After a summer of torture, depression, and near suicide, I have finally seen a film that begs to be seen by more discriminating viewers who are equally sick to death of the latest action romp. Dirty Pretty Things, the new film from director Stephen Frears, is, in fact, the best film I have seen so far this year. Combining suspense, drama, humor, and social commentary, the film is the first to entertain my brain in many months. I remained involved throughout, as the film moves from one compelling scene to the next, never wasting a shot or our time with pointlessly self-aware dialogue. In fact, I had such a good time at Dirty Pretty Things that it made me more aware than ever of how much time I have been wasting with mindless Hollywood tripe.
In its structure, Dirty Pretty Things is a mystery of sorts — the story of Nigerian immigrant Okwe (Chiwetel Ejiofor) and his work at the front desk of a London hotel. We learn quickly that Okwe has several jobs (cab driver, ad hoc doctor), but it is his hotel work that begins the mystery. Checking a room, he discovers a clogged toilet and the source of that clog is revealed to be a human heart. No one seems overly concerned about either the organ or its missing (and dead) owner, although Okwe is determined to penetrate the puzzle. And we also meet co-worker Senay (Audrey Tautou of Amelie fame), a Turkish immigrant who lets Okwe sleep over at her apartment while she is at work. Their arrangement is a violation of her immigration status, as she is not allowed to share her dwelling with anyone else. Still, these two have an arrangement that is mandated by their precarious positions in the London underground. Also at the hotel is the sleazy “entrepreneur” Sneaky (Sergi Lopez), another immigrant who seems to running a dangerous business behind the closed doors of the hotel.

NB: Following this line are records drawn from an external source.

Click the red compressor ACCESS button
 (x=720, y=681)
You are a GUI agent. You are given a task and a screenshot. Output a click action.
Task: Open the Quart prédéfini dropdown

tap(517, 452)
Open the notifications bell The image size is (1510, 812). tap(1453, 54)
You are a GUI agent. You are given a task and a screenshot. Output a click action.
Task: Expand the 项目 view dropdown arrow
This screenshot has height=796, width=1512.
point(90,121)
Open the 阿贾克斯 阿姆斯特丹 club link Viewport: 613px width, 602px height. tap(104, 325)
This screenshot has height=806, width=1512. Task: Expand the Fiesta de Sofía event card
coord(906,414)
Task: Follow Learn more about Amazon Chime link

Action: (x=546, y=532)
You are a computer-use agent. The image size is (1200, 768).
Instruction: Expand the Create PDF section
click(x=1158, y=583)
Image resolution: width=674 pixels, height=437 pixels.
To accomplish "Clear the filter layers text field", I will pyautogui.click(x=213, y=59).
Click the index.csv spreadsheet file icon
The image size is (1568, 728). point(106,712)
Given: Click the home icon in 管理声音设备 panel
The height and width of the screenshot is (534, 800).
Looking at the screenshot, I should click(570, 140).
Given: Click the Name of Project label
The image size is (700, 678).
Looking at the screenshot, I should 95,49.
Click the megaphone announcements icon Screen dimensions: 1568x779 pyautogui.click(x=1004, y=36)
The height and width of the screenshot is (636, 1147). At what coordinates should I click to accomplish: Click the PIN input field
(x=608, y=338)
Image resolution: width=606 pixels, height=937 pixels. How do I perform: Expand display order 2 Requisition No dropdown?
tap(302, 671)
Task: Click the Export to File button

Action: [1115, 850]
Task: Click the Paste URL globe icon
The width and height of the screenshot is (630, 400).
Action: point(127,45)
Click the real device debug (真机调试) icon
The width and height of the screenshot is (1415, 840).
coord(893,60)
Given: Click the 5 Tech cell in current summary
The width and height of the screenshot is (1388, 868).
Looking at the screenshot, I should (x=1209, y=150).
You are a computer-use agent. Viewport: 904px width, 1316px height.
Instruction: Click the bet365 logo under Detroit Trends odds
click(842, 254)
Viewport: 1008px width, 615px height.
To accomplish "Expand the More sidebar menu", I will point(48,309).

One of the genuine surprises of the film is how much care and attention it pays to the supporting characters. Okwe and Senay are clearly the main focus, but Frears allows the others to grow and develop in their own ways. All of them, from fellow immigrants participating in Sneaky’s “business,” to the doorman at the hotel, to Okwe’s friend in a local morgue, to a sassy prostitute, refuse to be mere support and insist on their importance to the larger story. Each character brings not only color and life, but a sense that when the camera is elsewhere, they continue to work, struggle, and converse. They are not in the film merely to add a bit of flavor before shuffling off, but rather they add to an overall theme — that of how immigrant communities in a big city, despised by the authorities and natives alike, are nevertheless necessary to the survival of the economy. Few films show us the daily lives of such immigrants, but Dirty Pretty Things does so in a way that is neither preachy not sanctomonious. There is nothing particularly loathsome about these people, but neither are they saints.
I do not wish to spoil the film for you by revealing the secrets of the “business,” but let it be said that the film has chosen a unique way of discussing the desperate circumstances and difficult choices of illegal immigrants. There are genuine moral choices to be made, and the consequences of each are presented without the reassuring gloss of Hollywood uplift. Jobs are at stake, as are lives, and the film refuses to judge anyone for what might seem to us to be obvious decisions. And from the interactions between the characters to the film’s resolution, I always felt as if everything resulted from the logic of the story rather than artificial impositions by the screenwriter. Some developments might seem far-fetched when we examine them from the comfort of our advantaged positions, but I never felt as if I had to suspend disbelief or wonder why the characters were behaving mechanically.
Again, the strength of this film lies in its structure. It is taut, confident, and edited with precision. We learn what we need to learn and even when the dialogue does not supply us with emotional cues, we can imagine what the characters do not immediately convey. We get enough background and witness enough behavior to feel as if these people have been fleshed out by a filmmaker secure in his understanding of the human condition. And yet, many of the characters are “symbols” of ideas that Frears feels compelled to give us along with his story. Whenever symbolism or metaphorical qualities are mentioned, most people imagine a heavy-handed treatment of some topical issue or celebrity cause, but Frears has selected one of the more important — and complex — issues of our day, again without the slightest sense of superiority. Outside of a great quote from Okwe about the hidden underclass, there are no soapbox speeches, nor does the film screech to a halt in order for the political axes to grind away. Instead, the politics are seamlessly woven into the story itself, demonstrating that the most powerful statements are often made just by showing us reality as a process. Following around these people as they perform their thankless tasks is enough; we don’t need lectures and Frears refuses to give them to us.
In all, Dirty Pretty Things made me laugh, made me think, and managed to outrage and entertain me all at the same time. Given the crap that passes for cinema in this age of the blockbuster, I had forgotten that films could be this good without the gimmickry that threatens to turn a beloved art form into a depressing extension of video games and comic books. There are jolts and shocks in Dirty Pretty Things — as well as bizarre turns of events — but it refuses to be defined by them, insisting instead on a very human story that always remains plausible despite circumstances most of us could never understand. Thankfully, Frears has remembered that it is no crime to leave the brain running while we enjoy the ride.